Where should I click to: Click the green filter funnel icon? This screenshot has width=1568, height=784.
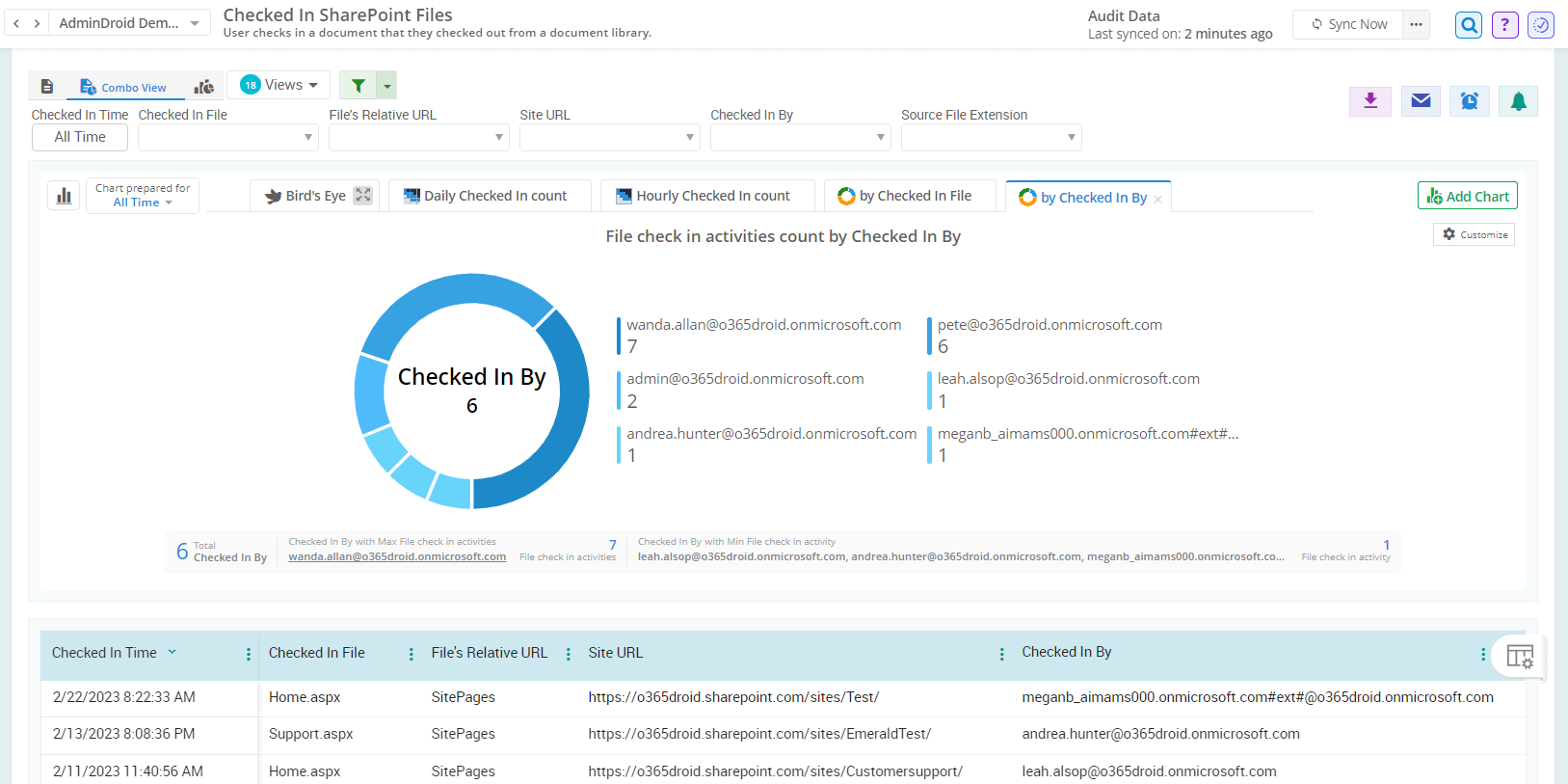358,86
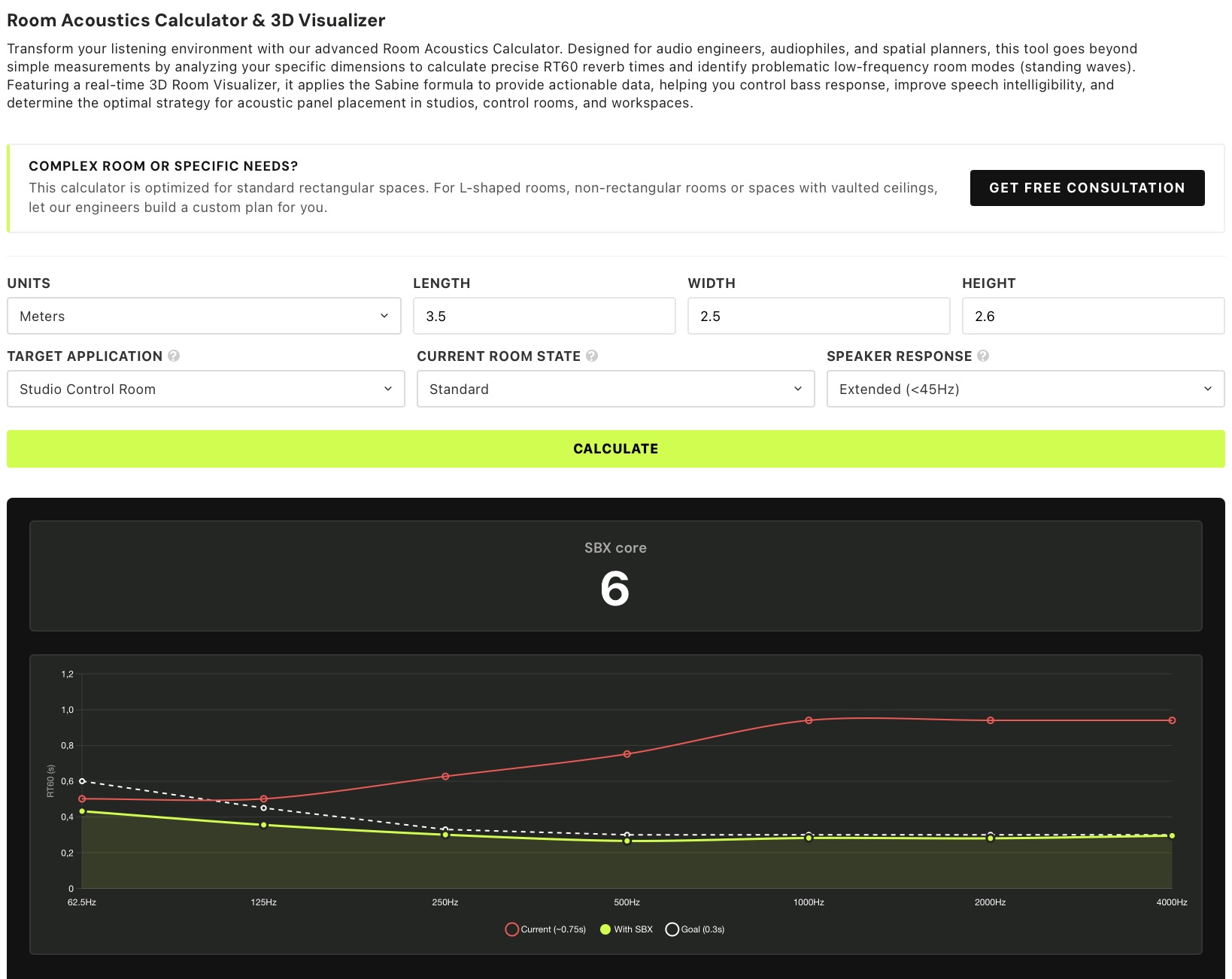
--
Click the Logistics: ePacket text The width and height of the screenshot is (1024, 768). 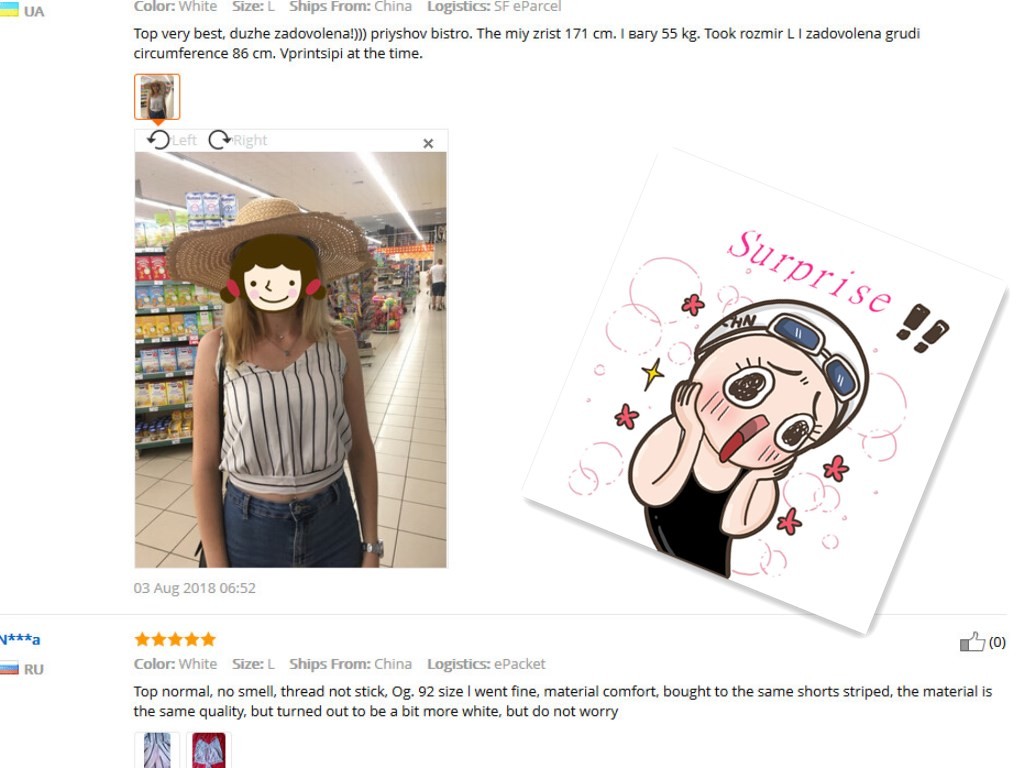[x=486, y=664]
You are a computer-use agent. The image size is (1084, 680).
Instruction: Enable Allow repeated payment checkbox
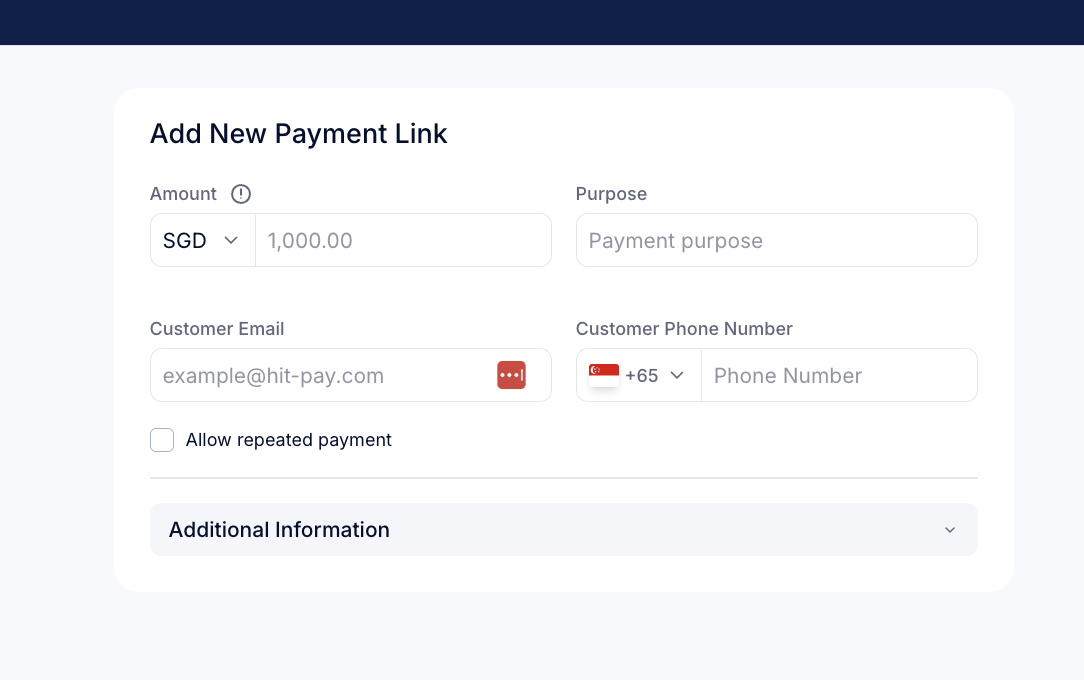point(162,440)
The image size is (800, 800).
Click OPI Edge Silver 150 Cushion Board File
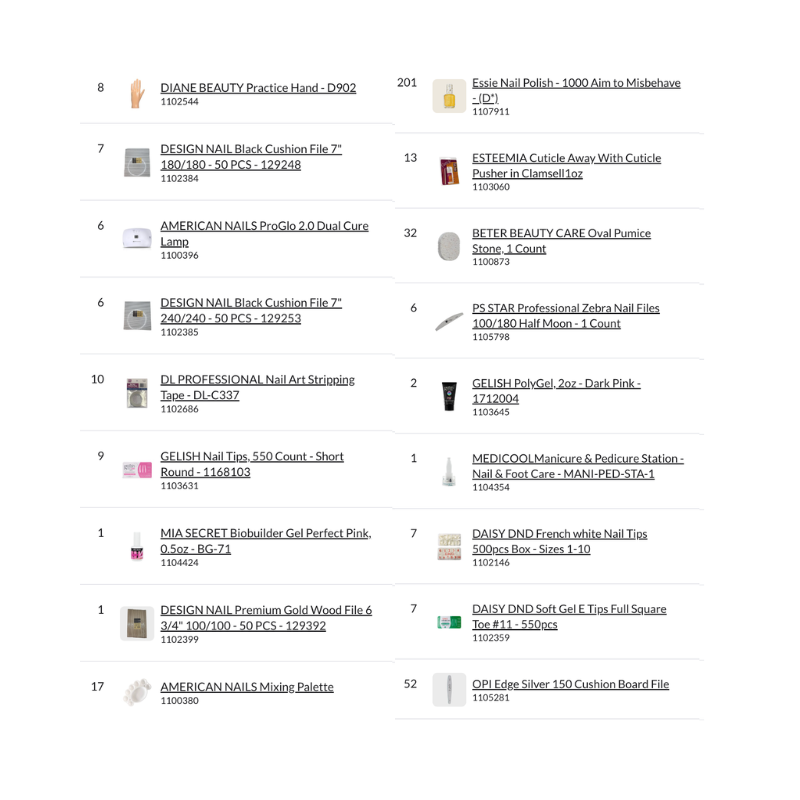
---
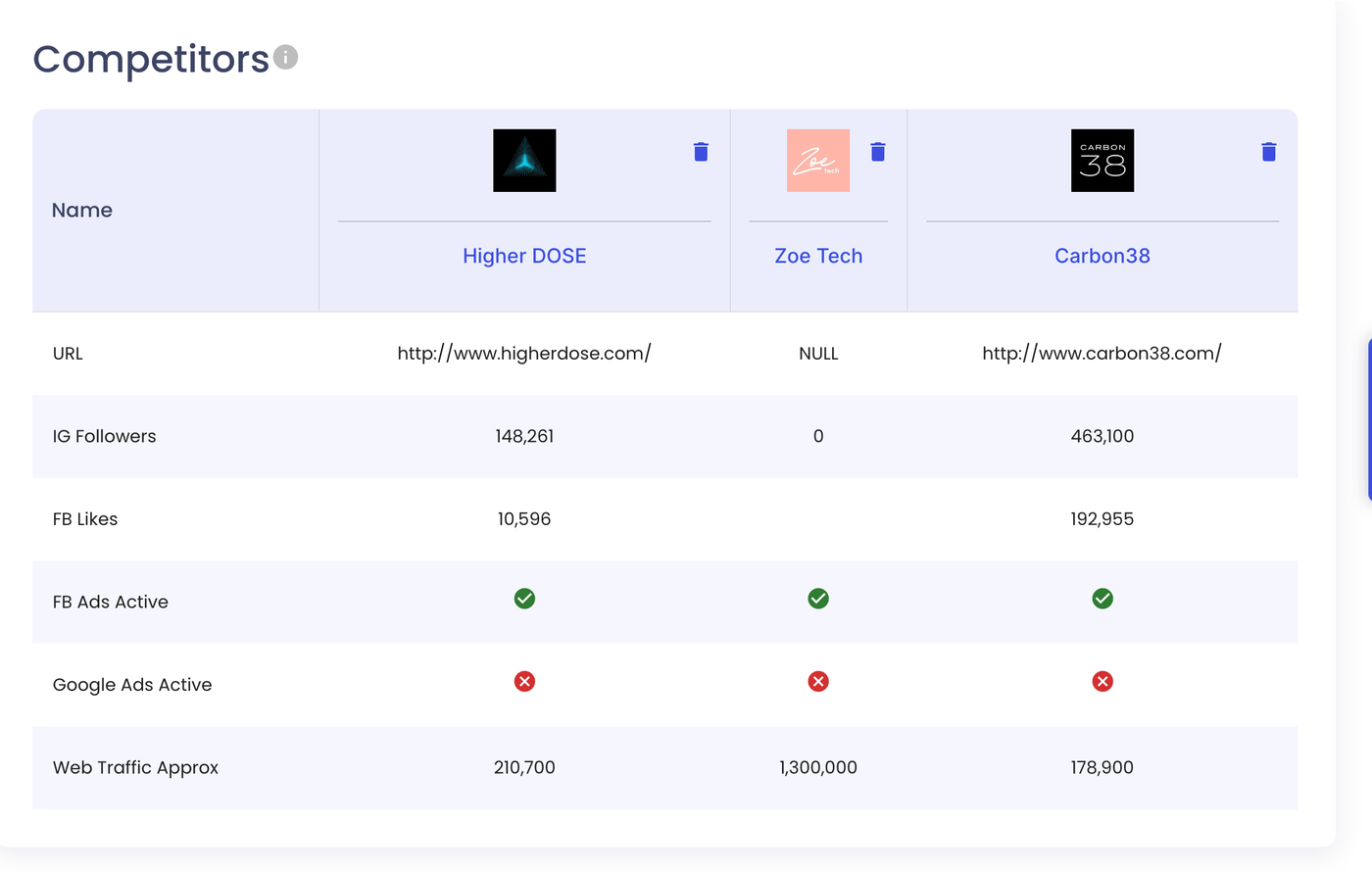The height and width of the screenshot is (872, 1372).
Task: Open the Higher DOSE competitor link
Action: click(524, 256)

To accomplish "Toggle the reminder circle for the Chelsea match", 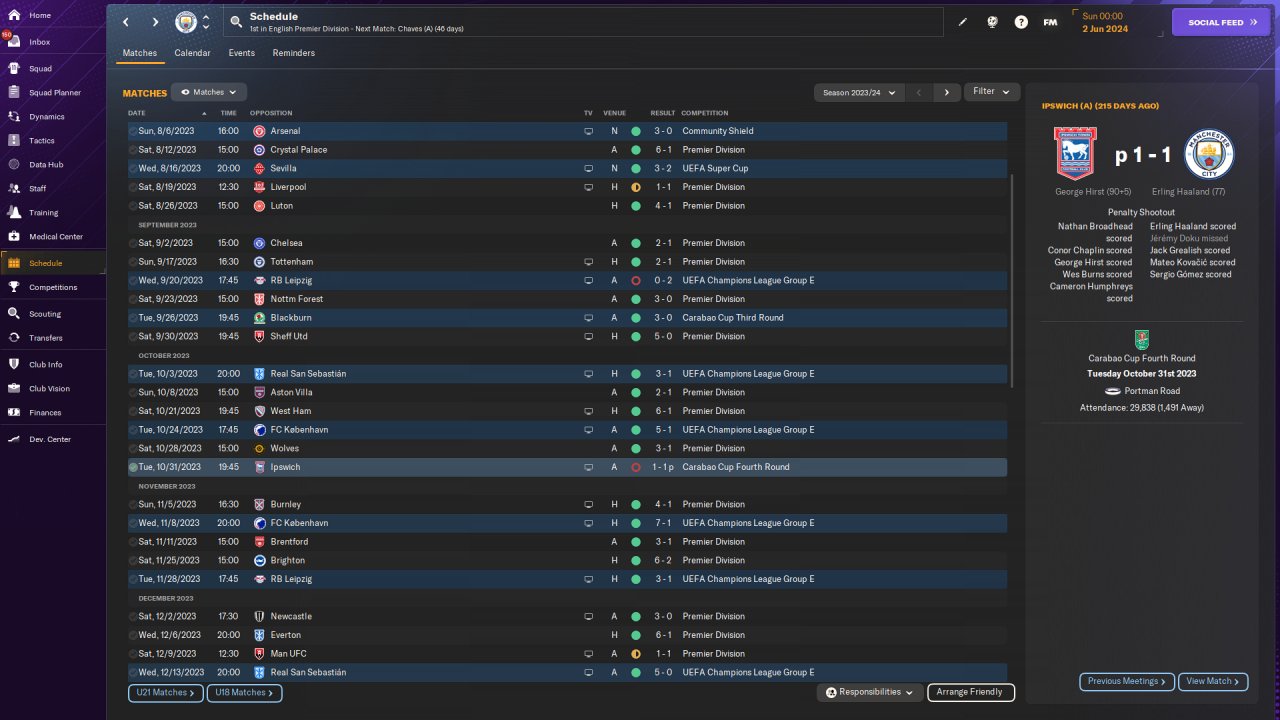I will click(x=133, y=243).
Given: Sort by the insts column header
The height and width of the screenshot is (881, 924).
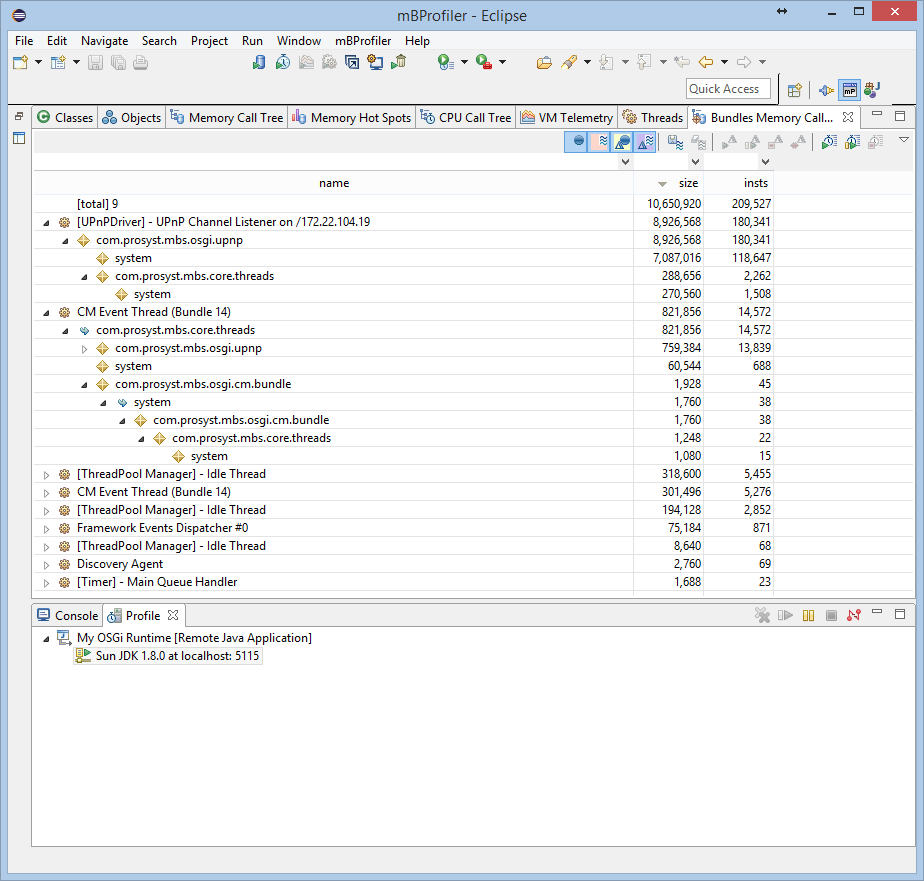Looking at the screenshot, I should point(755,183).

* What is required: Respond with the exact lines above running from the one containing "Instruction: Enable Allow" to the one containing "Click OPI Edge Silver 150 Cushion Board File", both ends kept and no pictures included.

* Reply to the exercise:
Instruction: Enable Allow repeated payment checkbox
point(162,440)
The image size is (800, 800).
Click OPI Edge Silver 150 Cushion Board File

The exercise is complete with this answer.